- O filme Supergirl (Estados Unidos, 2026) chega aos cinemas na quinta-feira, 25 de junho, com Milly Alcock no papel-título.
- A personagem Kara Zor-El é apresentada de forma imperfeita e temperamental, diferente do arquétipo tradicional da heroína “boa moça”, dividindo espaço com o cachorro Krypto.
- Craig Gillespie dirige o projeto, inspirado pela história em quadrinhos Mulher do Amanhã, com roteiro de Ana Nogueira.
- A produção aposta no subgênero female rage, explorando uma heroína que não é sexualizada nem está centrada em códigos morais rígidos.
- O filme contrasta com a versão de 1984 e traz Ruthye e outros elementos de ficção científica em uma aventura interplanetária.

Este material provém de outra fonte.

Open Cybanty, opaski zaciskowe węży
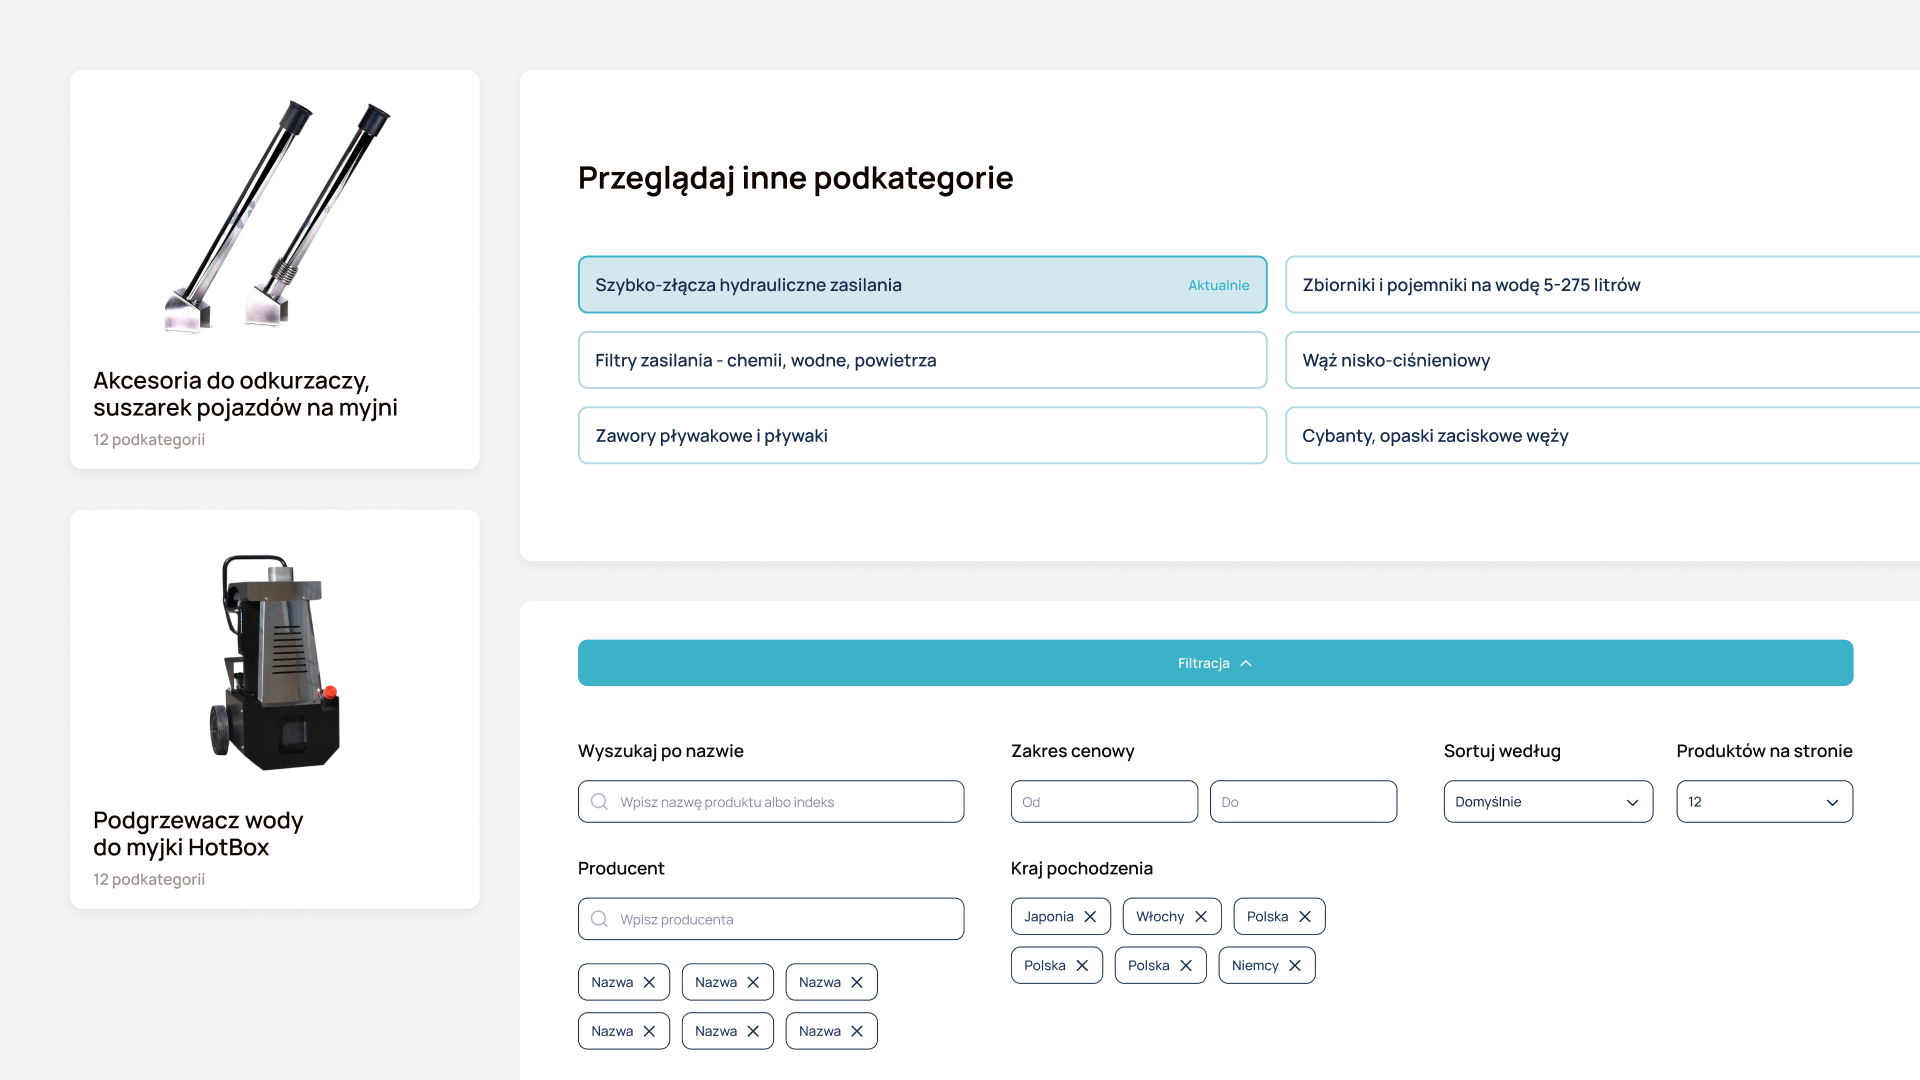The height and width of the screenshot is (1080, 1920). [x=1602, y=435]
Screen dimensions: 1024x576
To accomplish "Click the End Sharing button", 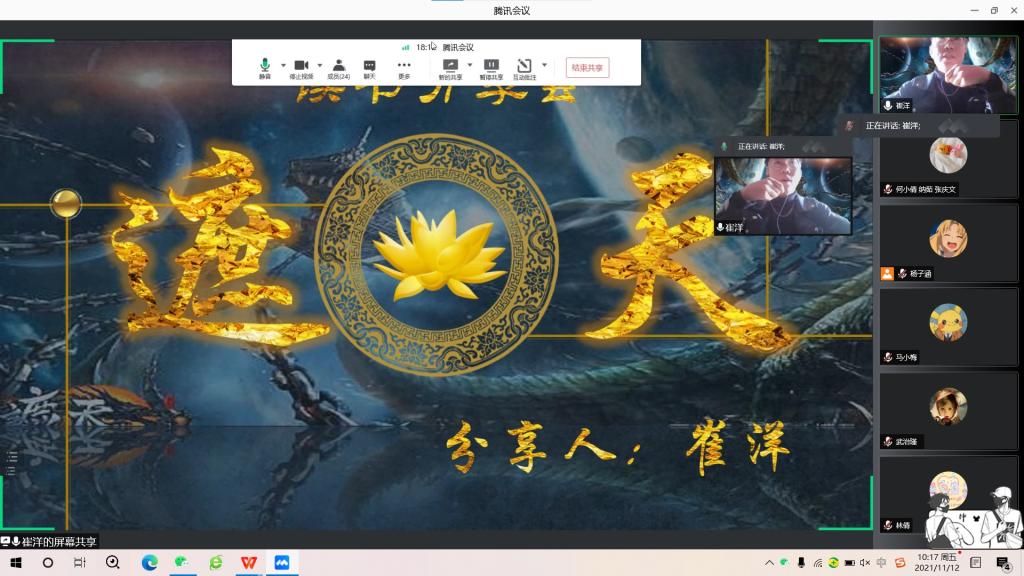I will [587, 68].
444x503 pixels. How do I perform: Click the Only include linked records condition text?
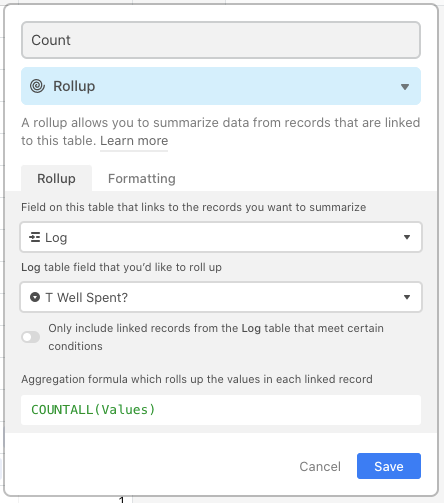click(216, 337)
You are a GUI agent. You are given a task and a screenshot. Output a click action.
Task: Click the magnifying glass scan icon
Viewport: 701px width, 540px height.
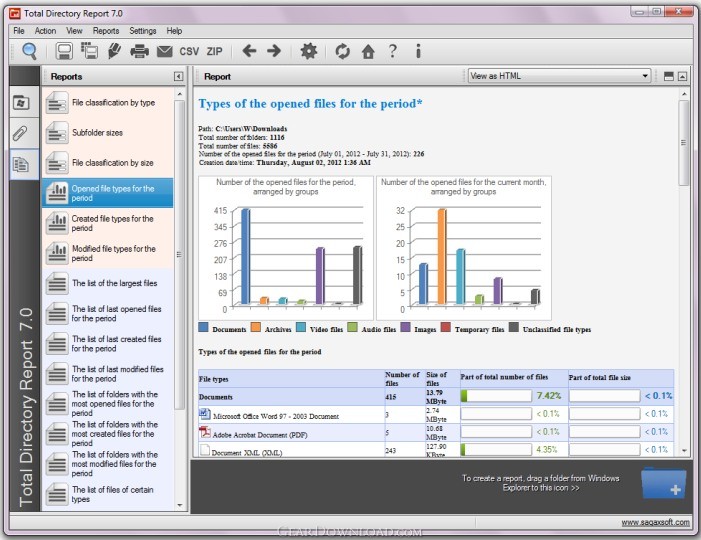click(29, 51)
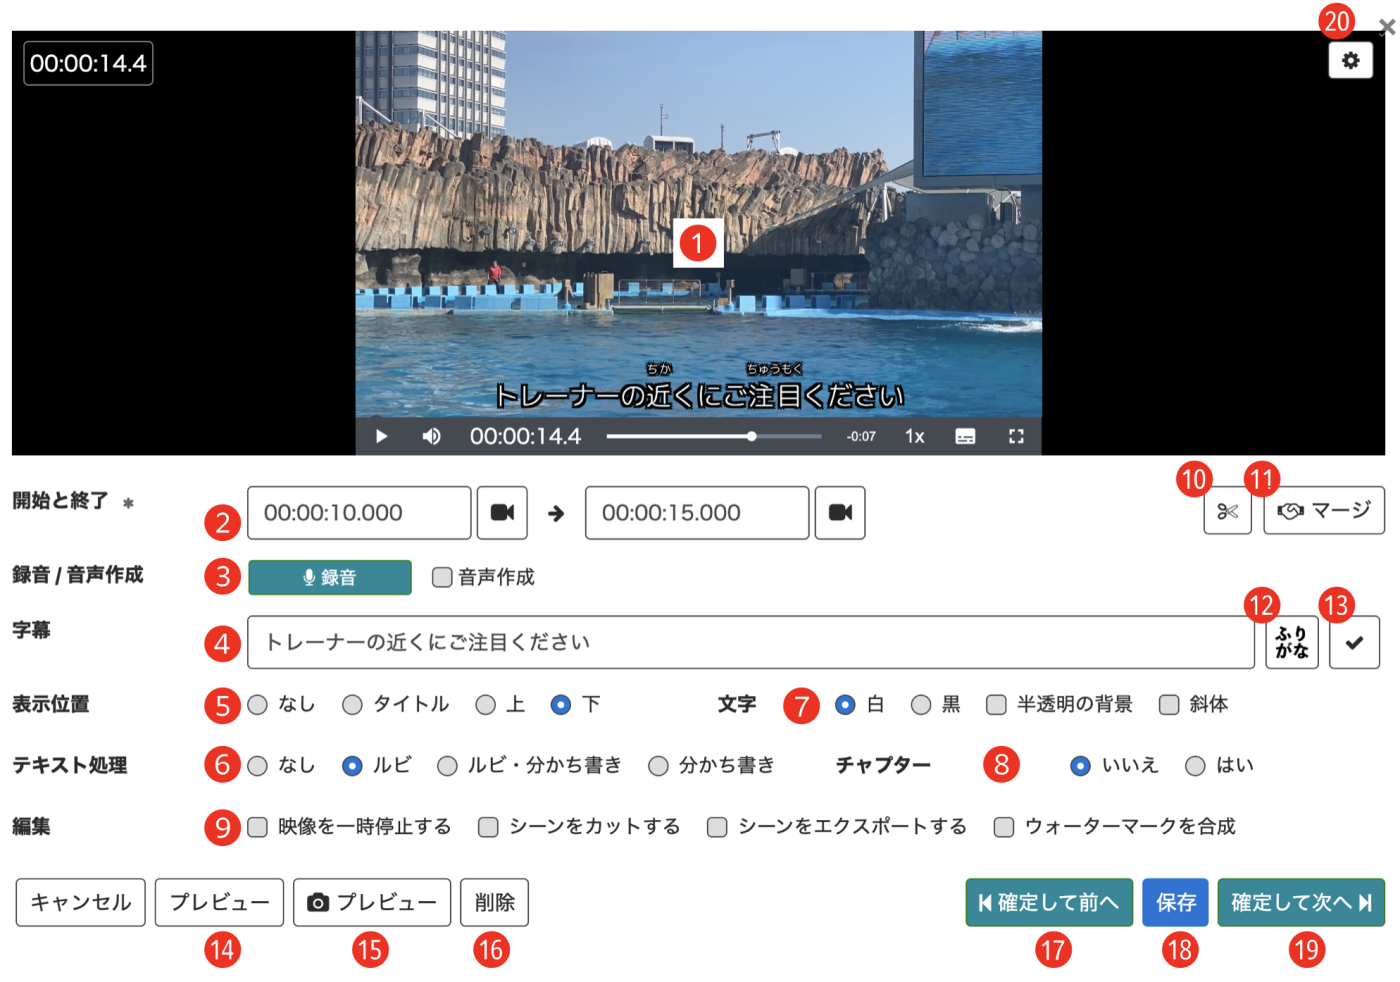Click the マージ merge button

click(1323, 512)
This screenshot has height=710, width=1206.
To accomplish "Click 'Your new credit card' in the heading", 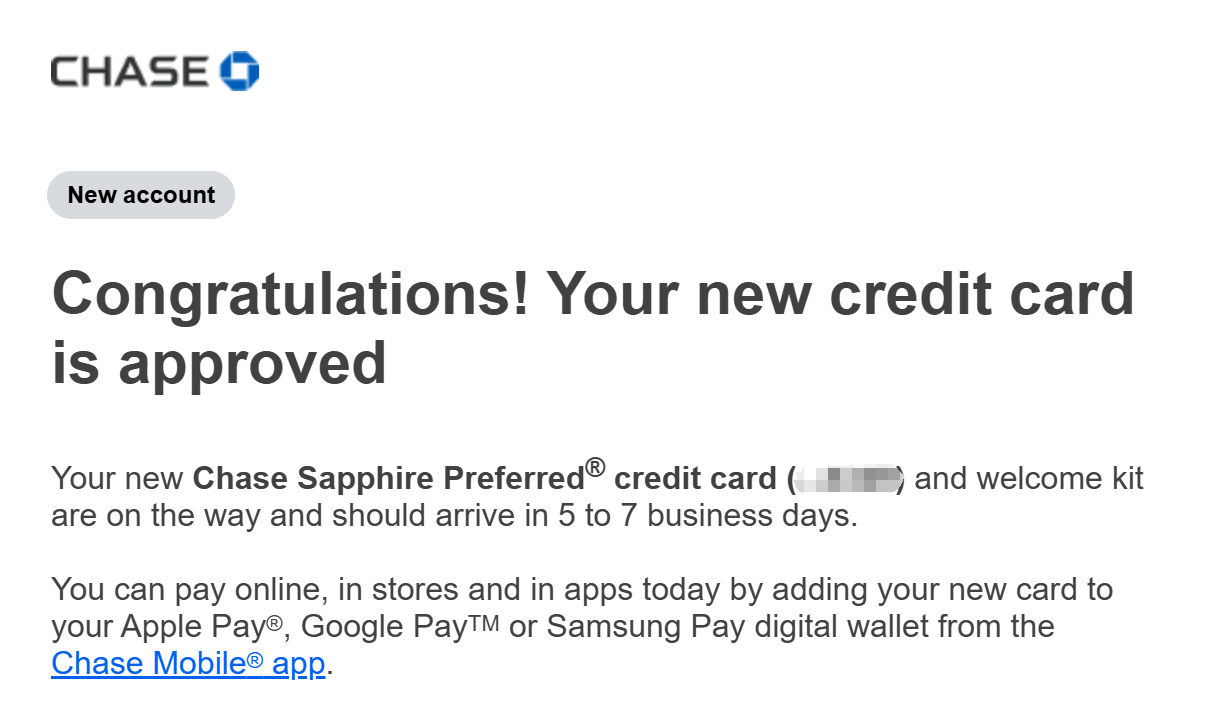I will [x=840, y=296].
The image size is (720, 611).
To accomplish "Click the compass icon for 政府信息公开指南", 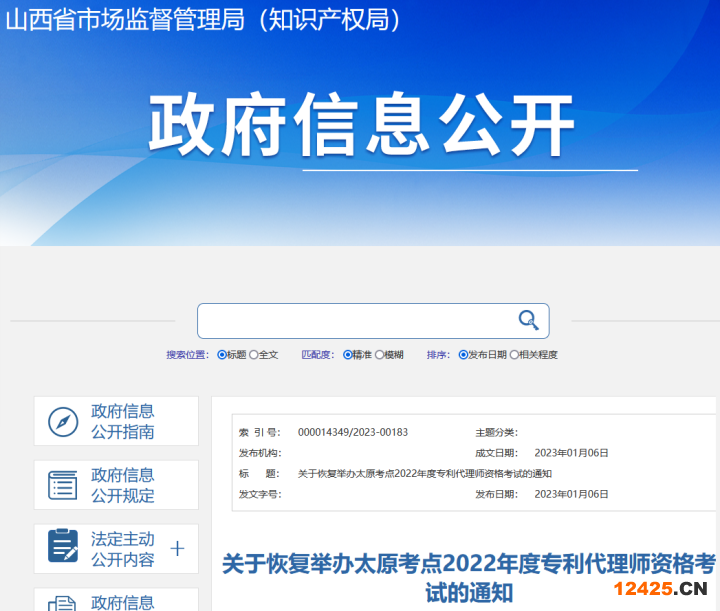I will (x=63, y=421).
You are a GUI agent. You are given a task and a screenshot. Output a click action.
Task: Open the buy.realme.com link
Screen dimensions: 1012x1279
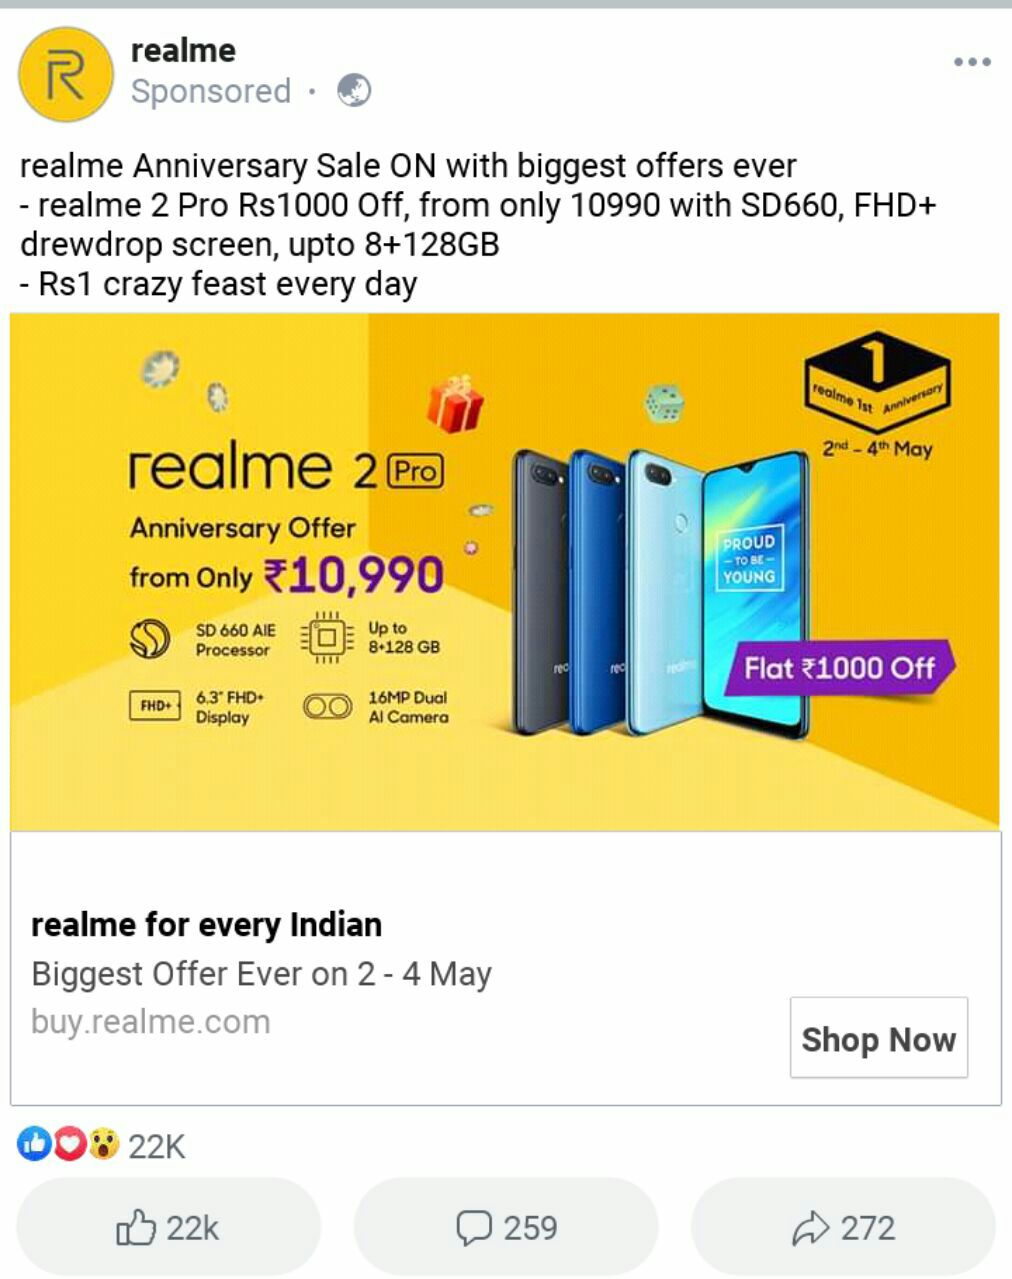click(151, 1022)
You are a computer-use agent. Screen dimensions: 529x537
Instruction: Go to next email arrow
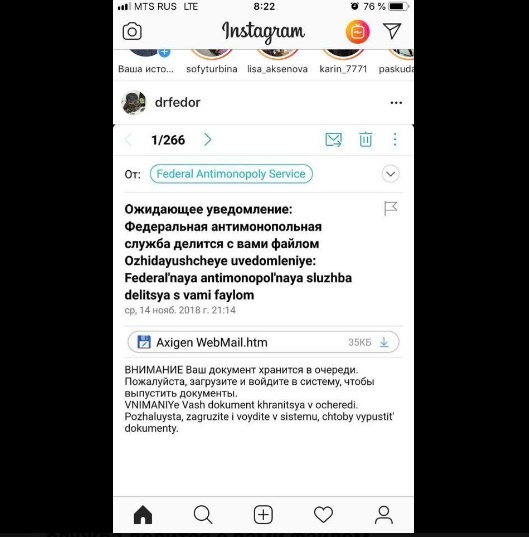click(207, 139)
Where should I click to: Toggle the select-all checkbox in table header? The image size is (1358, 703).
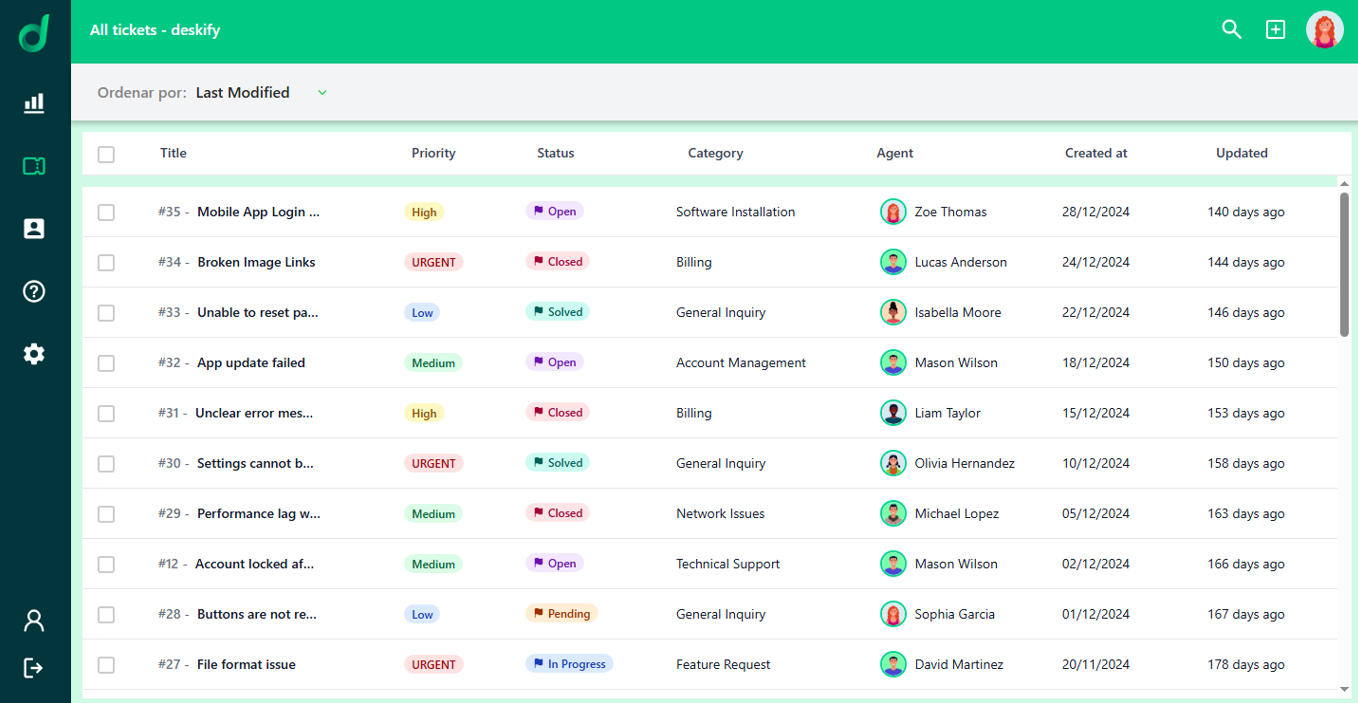click(106, 154)
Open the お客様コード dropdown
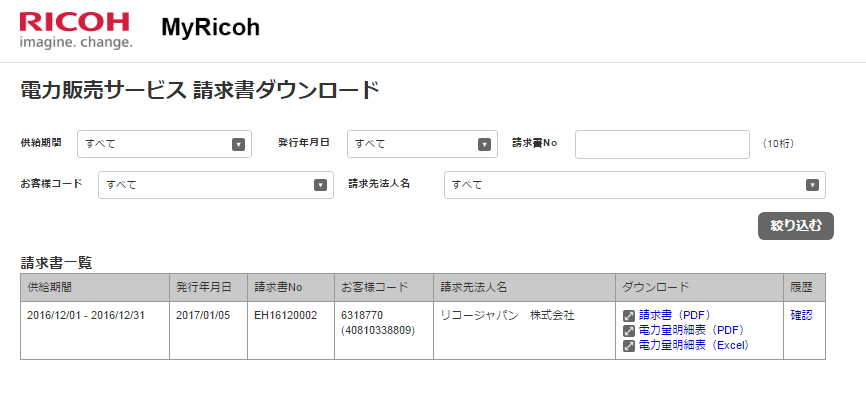The image size is (866, 402). pyautogui.click(x=215, y=185)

A nova versão de Supergirl chega aos cinemas em 25 de junho de 2026, nos EUA, sob a direção de Craig Gillespie. A personagem Kara Zor-El aparece com estilo rebelde e imperfeito, diferente do padrão habitual das heroínas. Milly Alcock interpretará a protagonista, vestindo o uniforme clássico em tom vermelho e azul.
A história acompanha uma Kara afastada da luz amarela da Terra. Sem superpoderes, ela usa a energia caótica ao redor para enfrentar seus fantasmas. O cão Krypto acompanha a jovem em uma jornada entre planetas com sóis vermelhos, buscando lidar com perdas e traumas.
A produção busca explorar falhas e traços temperamentais, rompendo com o arquétipo da heroína impecável. Gillespie mencionou, em entrevista, que a personagem representa um estilo anti-herói, comum a figuras masculinas de destaque no gênero.
A base de inspiração vem de Mulher do Amanhã, história em quadrinhos que também aparece em releituras para o cinema. A narrativa traça um arco de vingança que envolve Ruthye, Krem e uma perseguição espaço afora, com encontros inusitados entre a dupla e personagens de outros mundos.
O elenco de apoio inclui a atriz Eve Ridley, que encena Ruthye, e Jason Momoa, que aparece como Lobo, um motoqueiro de outro planeta. A produção investe em explorar dinâmicas de amizade e alianças improváveis durante a jornada.
Elenco e direção
Milly Alcock, aos 26 anos, já se destacou em A Casa do Dragão, onde interpretou uma princesa determinada. Gillespie, conhecido por Eu, Tonya e Cruella, assume a direção para fundamentar o tom de fúria feminina na narrativa.
Enredo e contexto
A trama amplia o conceito de heroísmo ao permitir que Kara confronte traumas pessoais. O roteiro, assinado pela brasileira Ana Nogueira, aponta para um viés de cinema contemporâneo que valoriza protagonistas complexas e imperfeitas.